Week 2: Macroecology before Macroecology - cont

Nick Freymueller

Paper for Tuesday – A theoretical ecological model of size distributions among species of animals (1959)

Commentary Author: Morgan Ernest @ University of Florida
            Morgan Ernest is a professor who specializes in researching how communities respond to fluctuations in climate, habitat, and dominant species. Like Ethan White, she received her Ph.D. from UNM, and was at Utah State until recently. Her main research interests lie in using datasets to answer the questions pertaining to large scale ecological disturbances.

Paper Author: G. Evelyn Hutchinson and Robert MacArthur
            G. Evelyn Hutchinson was an England-born ecologist who spent the majority of his career at Yale. He is considered the father of modern ecology. He is noted for building on, and expanding Charles Elton and Joseph Grinnell’s early ideas of niche theory, where be brought together fundamental and realized niches.

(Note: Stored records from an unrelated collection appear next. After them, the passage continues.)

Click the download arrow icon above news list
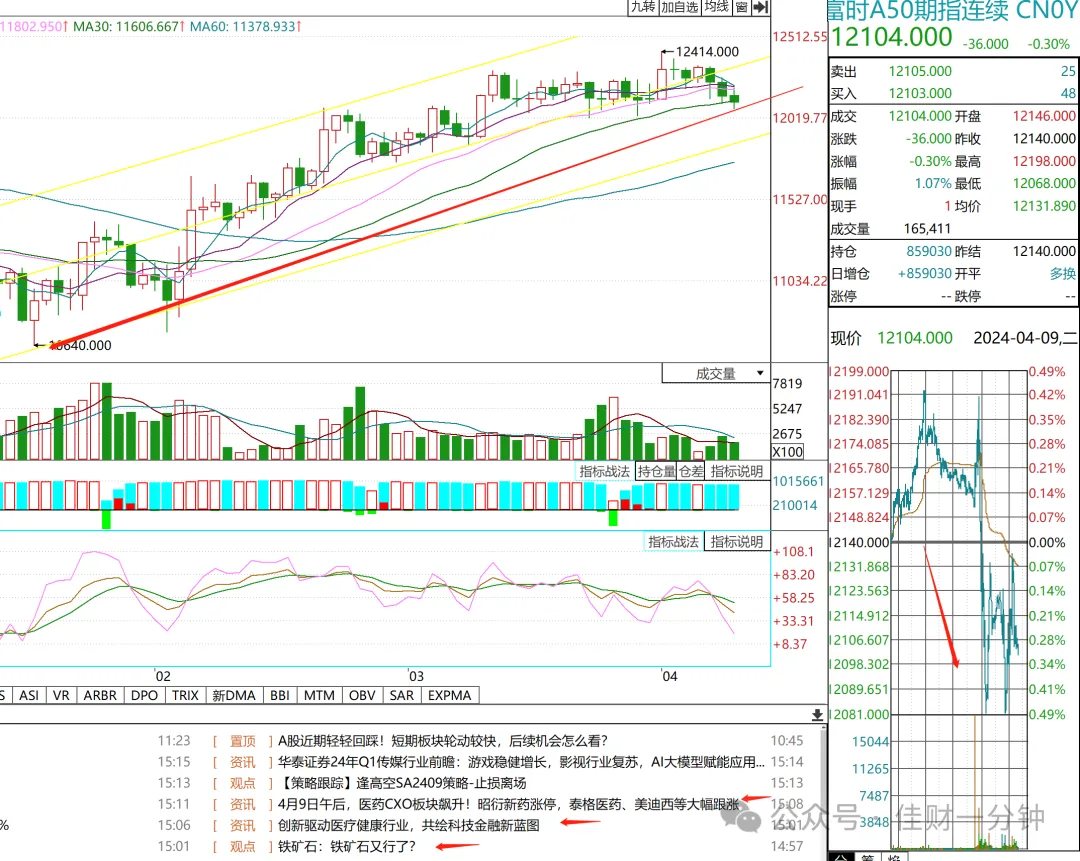The width and height of the screenshot is (1080, 861). [817, 715]
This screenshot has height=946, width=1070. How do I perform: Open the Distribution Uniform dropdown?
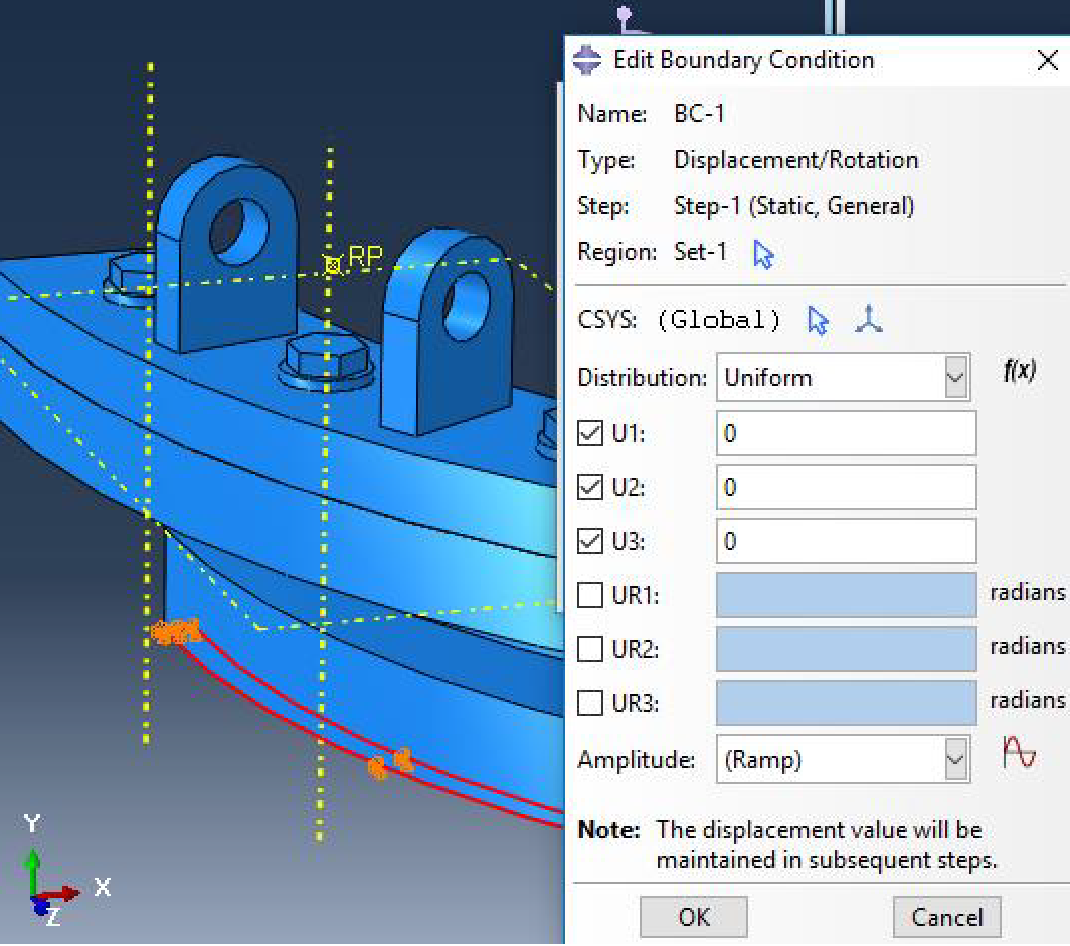[843, 377]
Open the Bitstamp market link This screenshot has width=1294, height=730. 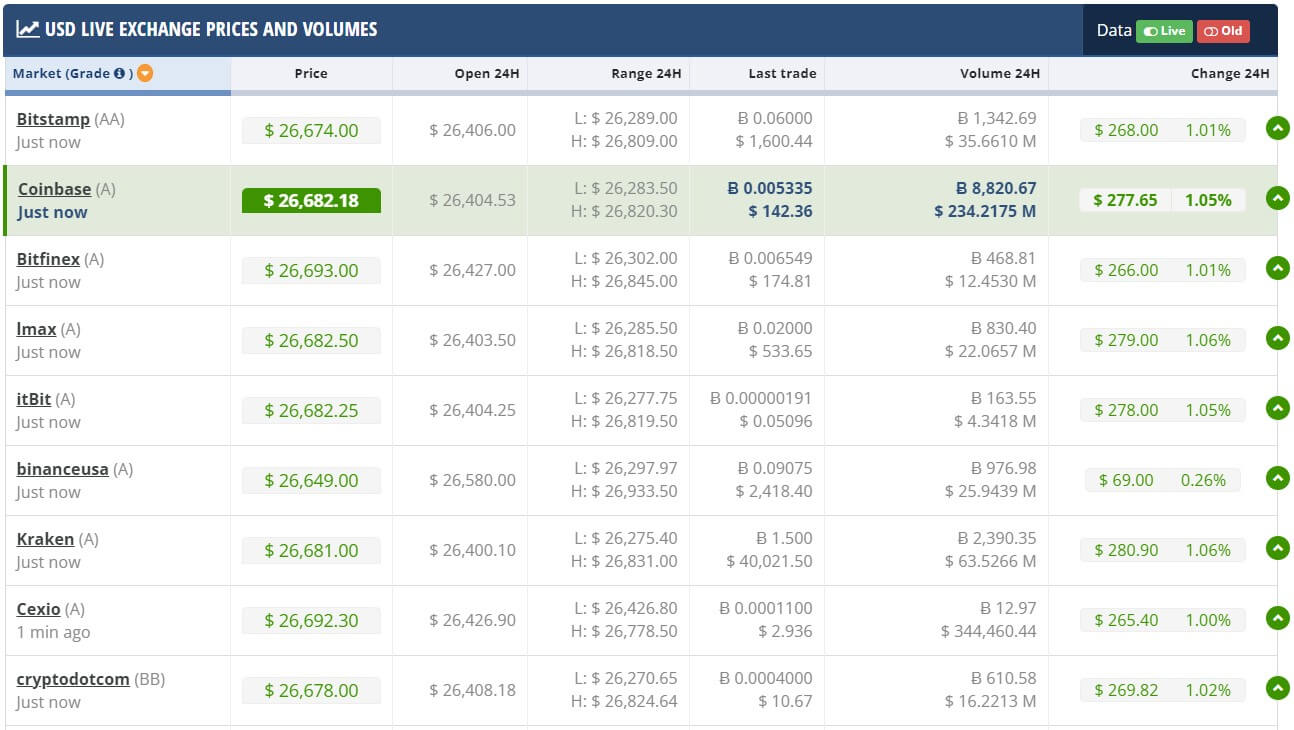click(x=53, y=119)
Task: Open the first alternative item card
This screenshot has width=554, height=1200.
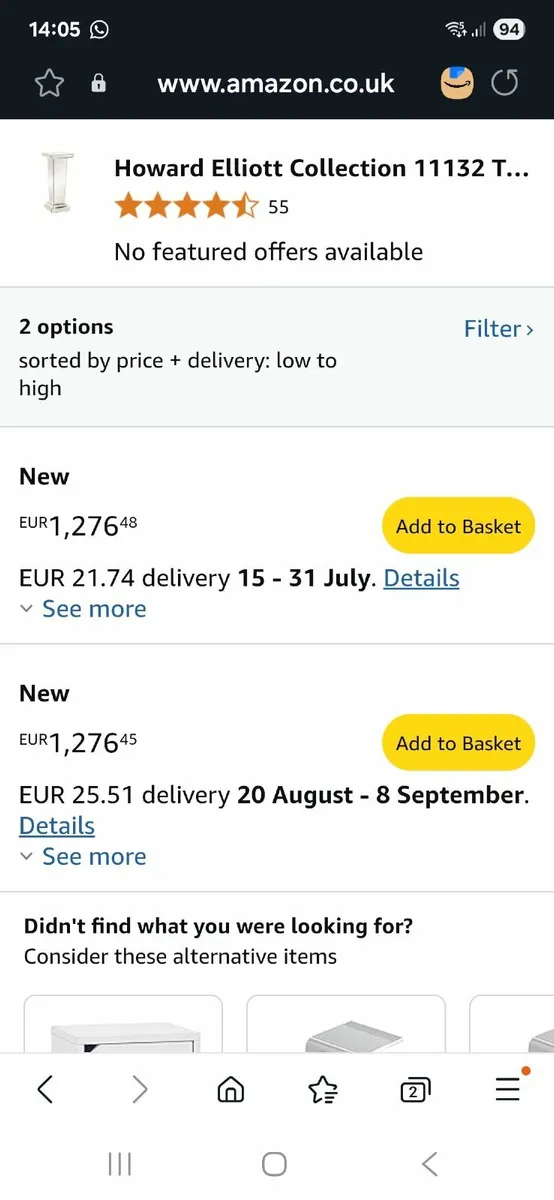Action: tap(123, 1023)
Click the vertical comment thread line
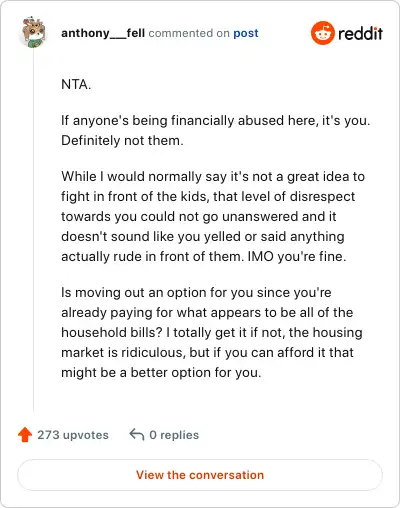The image size is (400, 508). [x=33, y=230]
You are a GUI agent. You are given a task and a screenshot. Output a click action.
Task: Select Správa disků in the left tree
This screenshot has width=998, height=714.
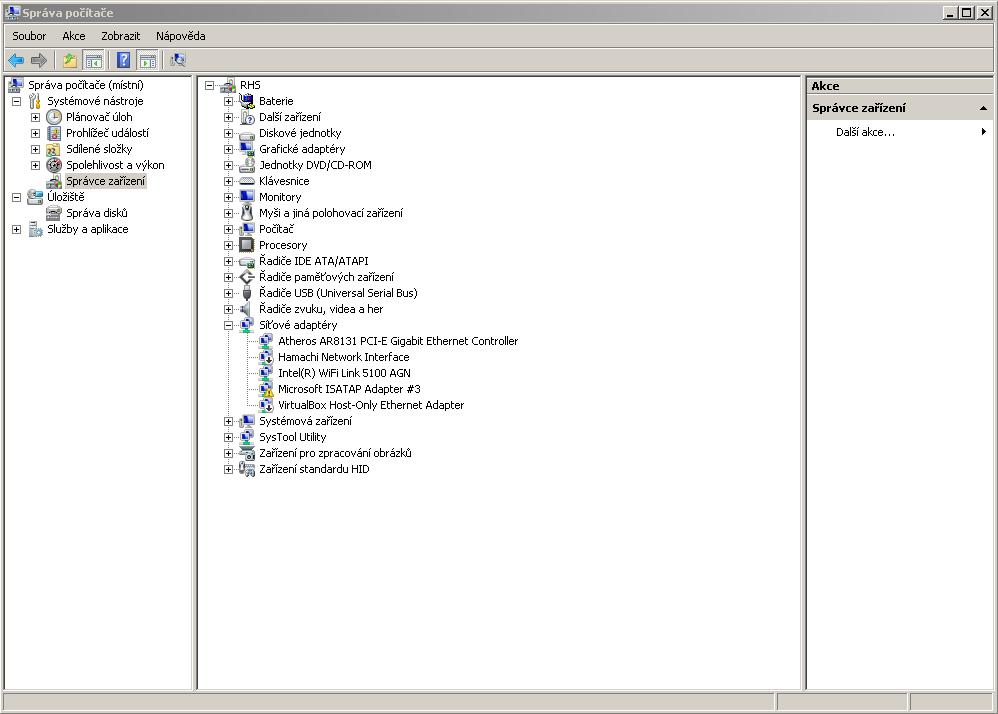tap(96, 213)
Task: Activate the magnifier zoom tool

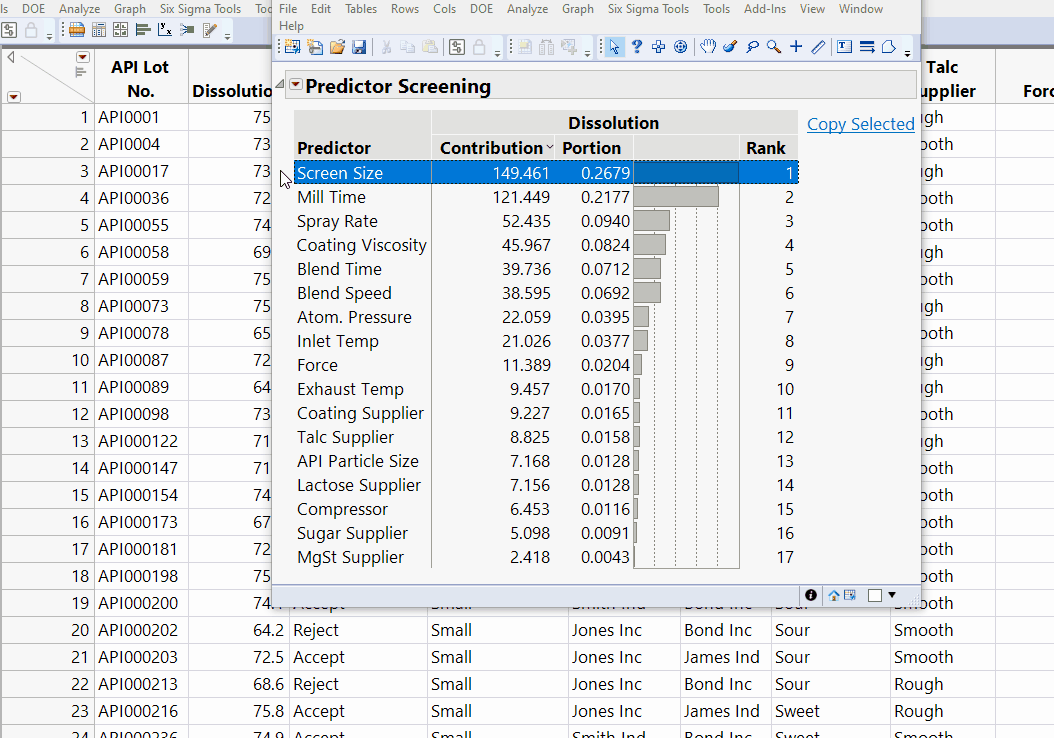Action: (774, 47)
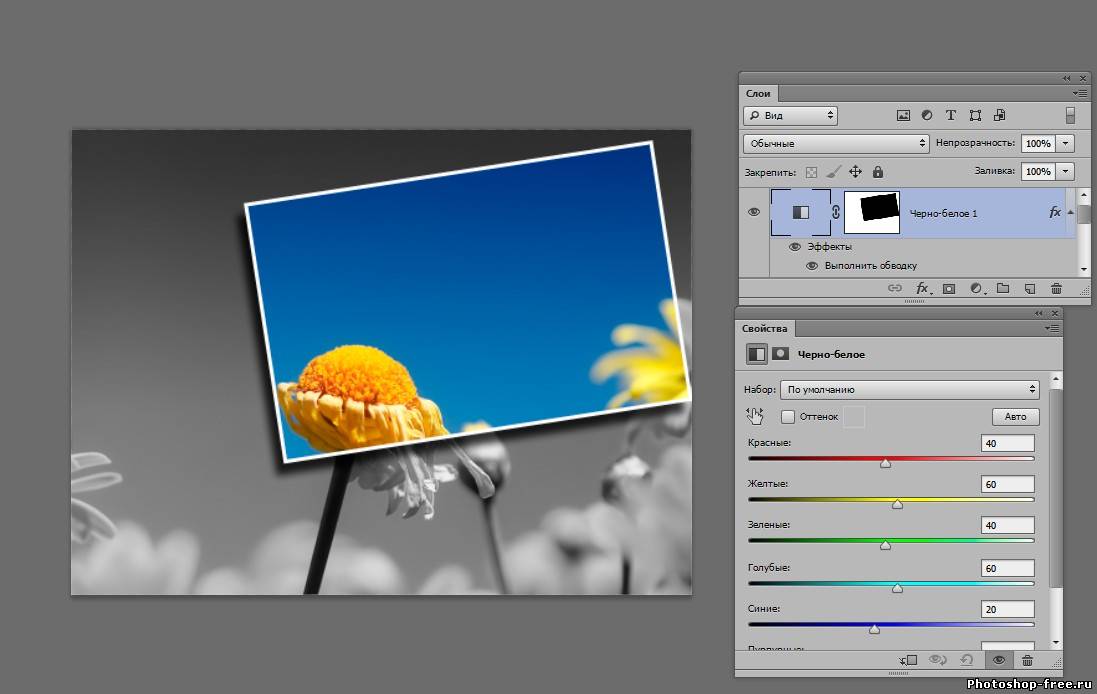The height and width of the screenshot is (694, 1097).
Task: Hide the Черно-белое 1 layer
Action: pos(755,212)
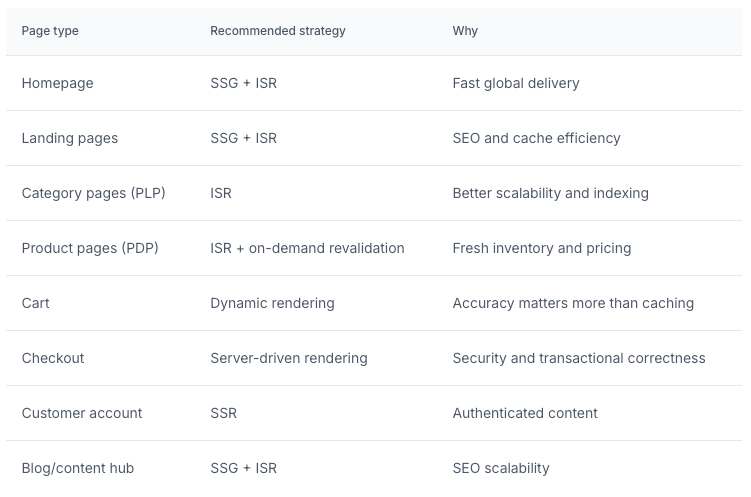Select the Checkout row label
Image resolution: width=751 pixels, height=497 pixels.
click(53, 359)
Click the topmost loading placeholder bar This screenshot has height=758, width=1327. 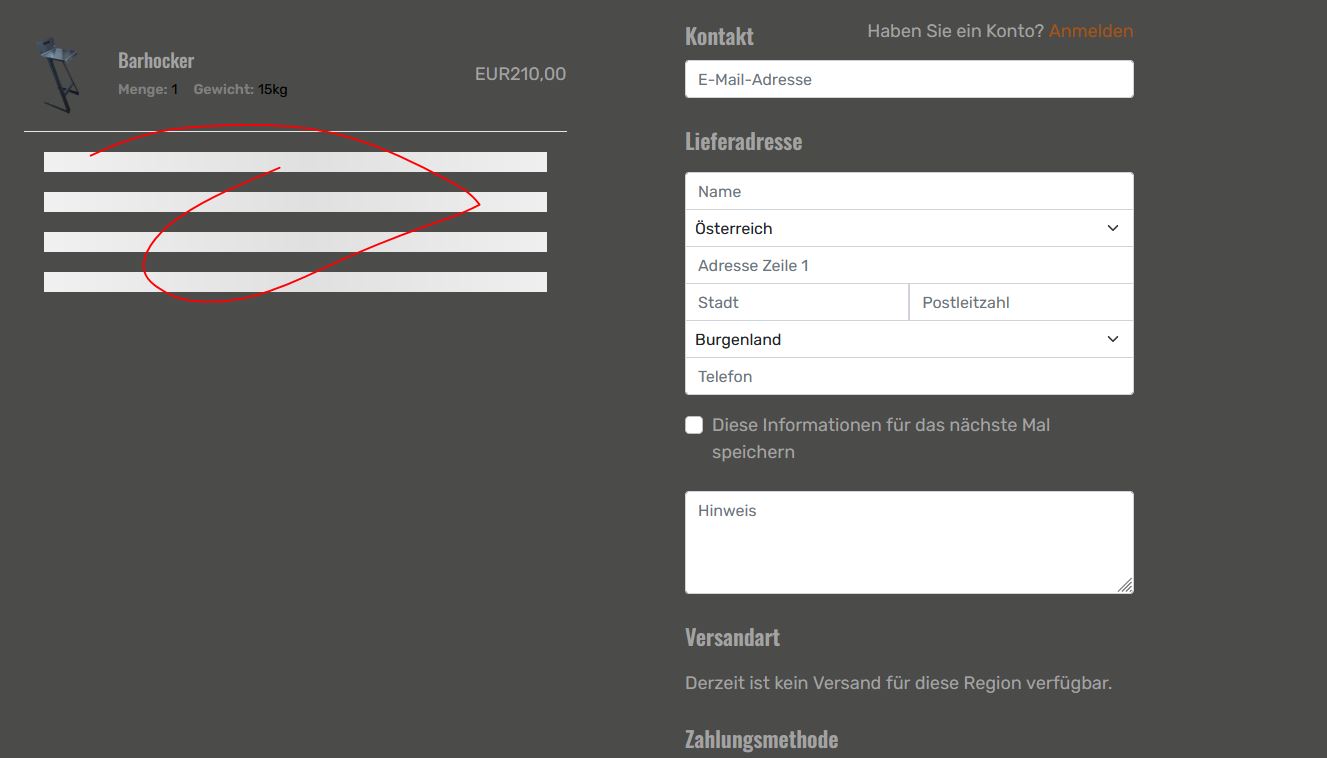coord(295,162)
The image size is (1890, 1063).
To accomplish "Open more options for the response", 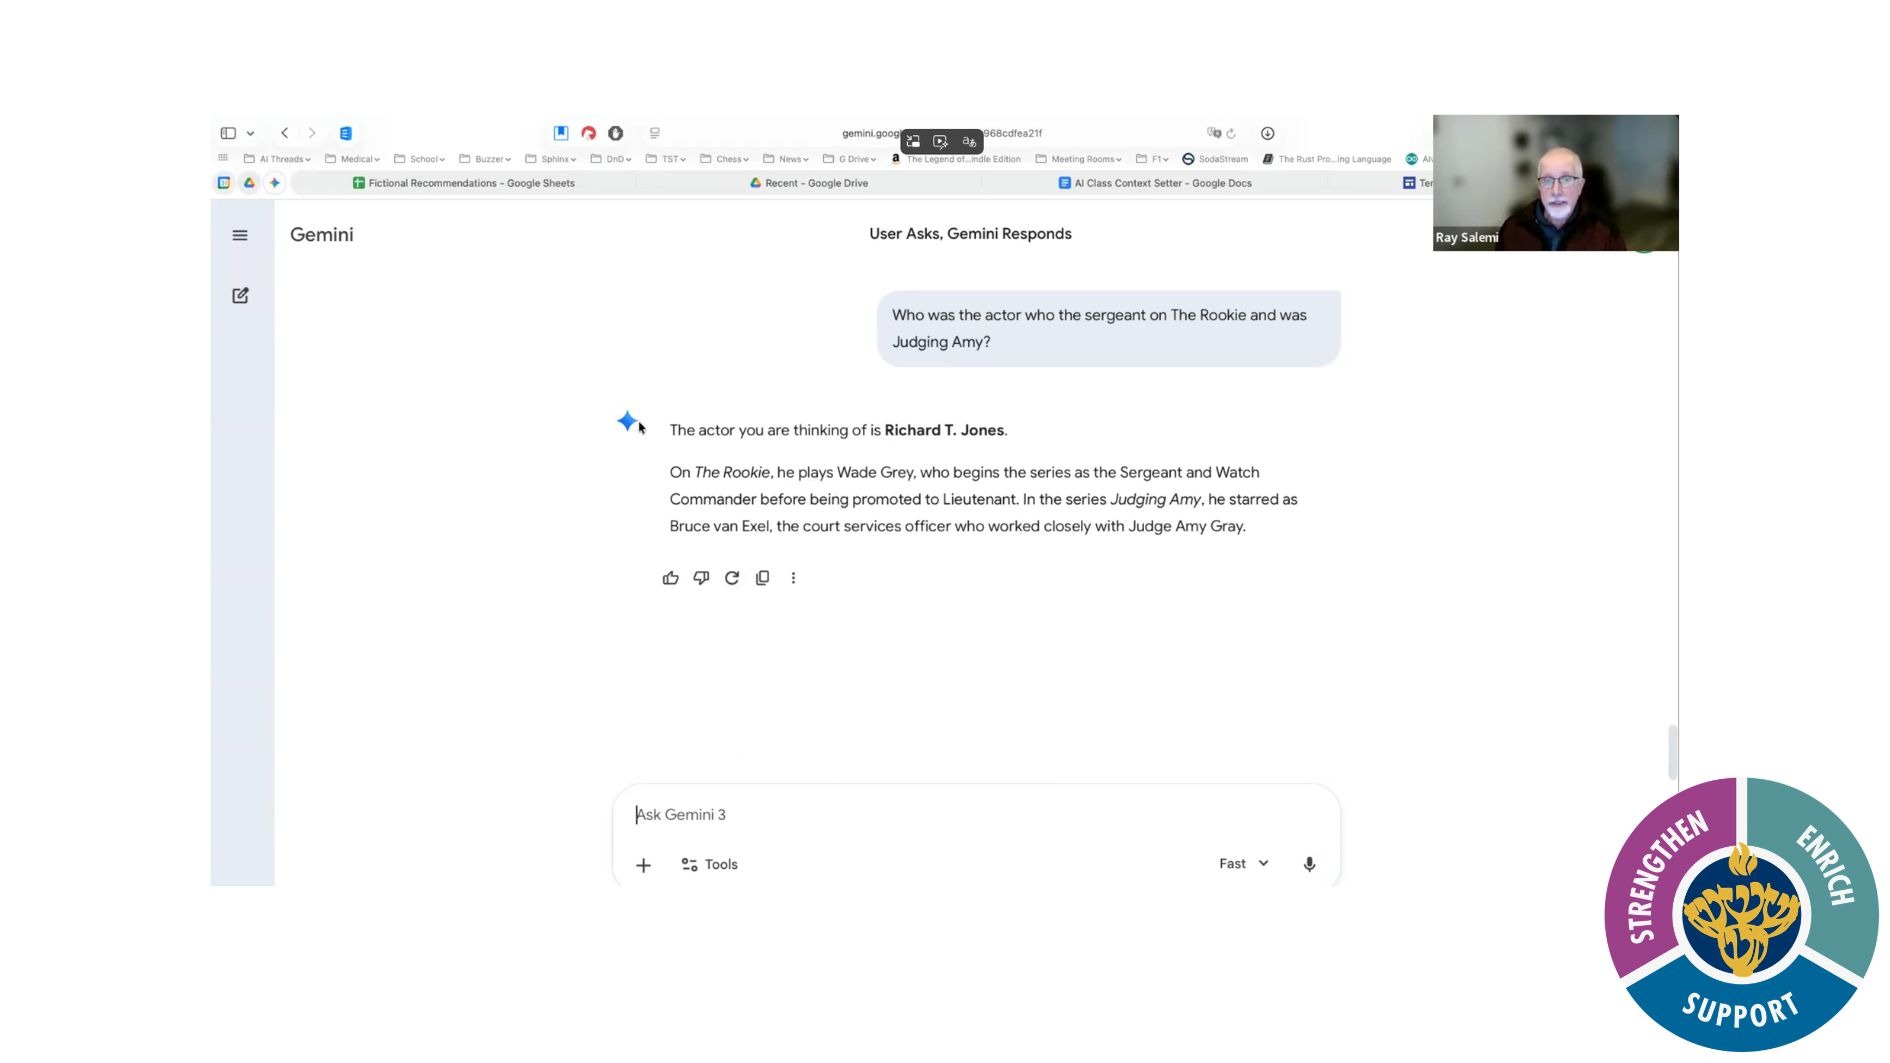I will click(x=793, y=578).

He also began noting the threat of climate change three decades before it gained steam in the mainstream
            Robert MacArthur was Hutchinson’s doctoral student at Yale. He was one of the first people to study niche partitioning, and he also worked with E. O. Wilson on the 1967 book The Theory of Island Biogeography. He taught at the University of Pennsylvania for seven years, and then moved on to Princeton for seven more years, where he died of renal cancer at age 42.

Cliff Notes:
1.)   “How do size distributions vary by species?”
2.)   Hutchinson and MacArthur developed a mathematical model for how species of various sizes might use a varying number of ecological elements. They then applied the model to all sorts of taxa, but most notably mammals of Western Europe and the American Midwest.
3.)   They found that there are very few species that are very small. However, as body size increases, there is a rapid increase in the number of species as body size increases. After that, there is a long, asymptotic decline of the number of species in the function as body size continues to increase; leading to the body size distributions of species appearing to follow a positive-skewed, or right-tailed, distribution.
4.)   Hutchinson’s and MacArthur’s findings seem to mean that larger animals require a greater number of ecological elements to be successful. This is evidenced near the end of the opening paragraph, where Hutchinson and MacArthur state: “A large ungulate may require a water hole, a grazing area, and some degree of cover; the wet marginal area of the water hole, the grazing area, and the cover might provide specific biotypes for three species of rodents.”

5.)   This approach has since been applied to other clades of animals, and researchers have found that other groups (e.g. birds, plants, and others) also seem to fit this distribution reasonably well. The ecological origin of this distribution phenotype is still somewhat unclear, but it may have to do with size-specific extinction or speciation (see Fig. 2 from Dial & Marzluff 1988; cited in the commentary).